## EXERCISE BRIEF
Write each entry out once more, please, precisely as shown.

## DATA EXTRACT

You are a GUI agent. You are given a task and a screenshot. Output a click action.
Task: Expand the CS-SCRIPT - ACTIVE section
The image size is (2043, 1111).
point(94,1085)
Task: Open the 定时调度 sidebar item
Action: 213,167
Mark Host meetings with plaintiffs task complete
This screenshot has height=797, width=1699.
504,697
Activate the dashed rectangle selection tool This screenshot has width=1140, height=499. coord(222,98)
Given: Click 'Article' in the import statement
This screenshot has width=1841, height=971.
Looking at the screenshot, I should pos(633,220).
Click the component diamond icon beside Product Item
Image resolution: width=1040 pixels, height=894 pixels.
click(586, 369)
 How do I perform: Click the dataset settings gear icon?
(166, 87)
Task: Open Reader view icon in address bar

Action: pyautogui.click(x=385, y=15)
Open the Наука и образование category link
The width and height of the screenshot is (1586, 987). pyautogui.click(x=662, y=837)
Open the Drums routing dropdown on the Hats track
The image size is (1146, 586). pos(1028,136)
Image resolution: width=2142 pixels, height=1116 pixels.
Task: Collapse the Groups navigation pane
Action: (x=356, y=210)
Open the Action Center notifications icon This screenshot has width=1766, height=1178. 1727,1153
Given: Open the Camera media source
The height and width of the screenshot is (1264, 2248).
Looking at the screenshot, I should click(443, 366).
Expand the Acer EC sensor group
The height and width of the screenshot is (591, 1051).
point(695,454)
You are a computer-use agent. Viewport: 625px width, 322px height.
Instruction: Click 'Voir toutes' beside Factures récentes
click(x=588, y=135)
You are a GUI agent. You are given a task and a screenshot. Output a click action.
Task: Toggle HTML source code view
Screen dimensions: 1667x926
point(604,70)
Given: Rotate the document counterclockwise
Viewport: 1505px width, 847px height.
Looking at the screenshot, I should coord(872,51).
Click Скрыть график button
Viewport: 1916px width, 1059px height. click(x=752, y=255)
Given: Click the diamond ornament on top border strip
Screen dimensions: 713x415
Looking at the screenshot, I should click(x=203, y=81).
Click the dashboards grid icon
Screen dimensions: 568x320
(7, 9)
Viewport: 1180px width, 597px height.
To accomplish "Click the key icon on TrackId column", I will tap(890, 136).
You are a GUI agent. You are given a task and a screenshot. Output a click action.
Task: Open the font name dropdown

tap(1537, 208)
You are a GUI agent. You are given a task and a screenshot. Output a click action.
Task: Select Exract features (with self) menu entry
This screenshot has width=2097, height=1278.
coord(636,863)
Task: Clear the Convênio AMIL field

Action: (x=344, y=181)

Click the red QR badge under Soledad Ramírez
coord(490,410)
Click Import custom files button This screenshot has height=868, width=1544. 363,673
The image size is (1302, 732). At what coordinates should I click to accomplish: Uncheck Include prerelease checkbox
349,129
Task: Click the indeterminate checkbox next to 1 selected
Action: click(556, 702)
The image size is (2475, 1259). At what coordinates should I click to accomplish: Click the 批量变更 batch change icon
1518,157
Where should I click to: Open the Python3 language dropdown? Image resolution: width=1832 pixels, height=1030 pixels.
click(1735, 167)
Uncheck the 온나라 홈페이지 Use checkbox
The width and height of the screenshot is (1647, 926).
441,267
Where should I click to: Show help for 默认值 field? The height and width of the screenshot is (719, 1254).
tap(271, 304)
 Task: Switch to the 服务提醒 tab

## TASK ANSWER
You are a GUI agent. You are given a task and a screenshot. Output a click action.
Task: Expand the CS-SCRIPT - ACTIVE section
The image size is (2043, 1111).
point(94,1085)
Task: Open the 定时调度 sidebar item
Action: 213,167
Mark Host meetings with plaintiffs task complete
This screenshot has height=797, width=1699.
504,697
Activate the dashed rectangle selection tool This screenshot has width=1140, height=499. coord(222,98)
Given: Click 'Article' in the import statement
This screenshot has width=1841, height=971.
Looking at the screenshot, I should pos(633,220).
Click the component diamond icon beside Product Item
Image resolution: width=1040 pixels, height=894 pixels.
click(586, 369)
 How do I perform: Click the dataset settings gear icon?
(166, 87)
Task: Open Reader view icon in address bar

Action: pyautogui.click(x=385, y=15)
Open the Наука и образование category link
The width and height of the screenshot is (1586, 987). pyautogui.click(x=662, y=837)
Open the Drums routing dropdown on the Hats track
The image size is (1146, 586). pos(1028,136)
Image resolution: width=2142 pixels, height=1116 pixels.
Task: Collapse the Groups navigation pane
Action: (x=356, y=210)
Open the Action Center notifications icon This screenshot has width=1766, height=1178. 1727,1153
Given: Open the Camera media source
The height and width of the screenshot is (1264, 2248).
Looking at the screenshot, I should click(443, 366).
Expand the Acer EC sensor group
The height and width of the screenshot is (591, 1051).
point(695,454)
You are a computer-use agent. Viewport: 625px width, 322px height.
Instruction: Click 'Voir toutes' beside Factures récentes
click(x=588, y=135)
You are a GUI agent. You are given a task and a screenshot. Output a click action.
Task: Toggle HTML source code view
Screen dimensions: 1667x926
point(604,70)
Given: Rotate the document counterclockwise
Viewport: 1505px width, 847px height.
Looking at the screenshot, I should coord(872,51).
Click Скрыть график button
Viewport: 1916px width, 1059px height. click(x=752, y=255)
Given: Click the diamond ornament on top border strip
Screen dimensions: 713x415
Looking at the screenshot, I should click(x=203, y=81).
Click the dashboards grid icon
Screen dimensions: 568x320
(7, 9)
Viewport: 1180px width, 597px height.
To accomplish "Click the key icon on TrackId column", I will tap(890, 136).
You are a GUI agent. You are given a task and a screenshot. Output a click action.
Task: Open the font name dropdown

tap(1537, 208)
You are a GUI agent. You are given a task and a screenshot. Output a click action.
Task: Select Exract features (with self) menu entry
This screenshot has width=2097, height=1278.
coord(636,863)
Task: Clear the Convênio AMIL field

Action: (x=344, y=181)

Click the red QR badge under Soledad Ramírez
coord(490,410)
Click Import custom files button This screenshot has height=868, width=1544. 363,673
The image size is (1302, 732). At what coordinates should I click to accomplish: Uncheck Include prerelease checkbox
349,129
Task: Click the indeterminate checkbox next to 1 selected
Action: click(556, 702)
The image size is (2475, 1259). At what coordinates should I click to accomplish: Click the 批量变更 batch change icon
1518,157
Where should I click to: Open the Python3 language dropdown? Image resolution: width=1832 pixels, height=1030 pixels.
click(1735, 167)
Uncheck the 온나라 홈페이지 Use checkbox
The width and height of the screenshot is (1647, 926).
441,267
Where should I click to: Show help for 默认值 field? The height and width of the screenshot is (719, 1254).
tap(271, 304)
 Task: Switch to the 服务提醒 tab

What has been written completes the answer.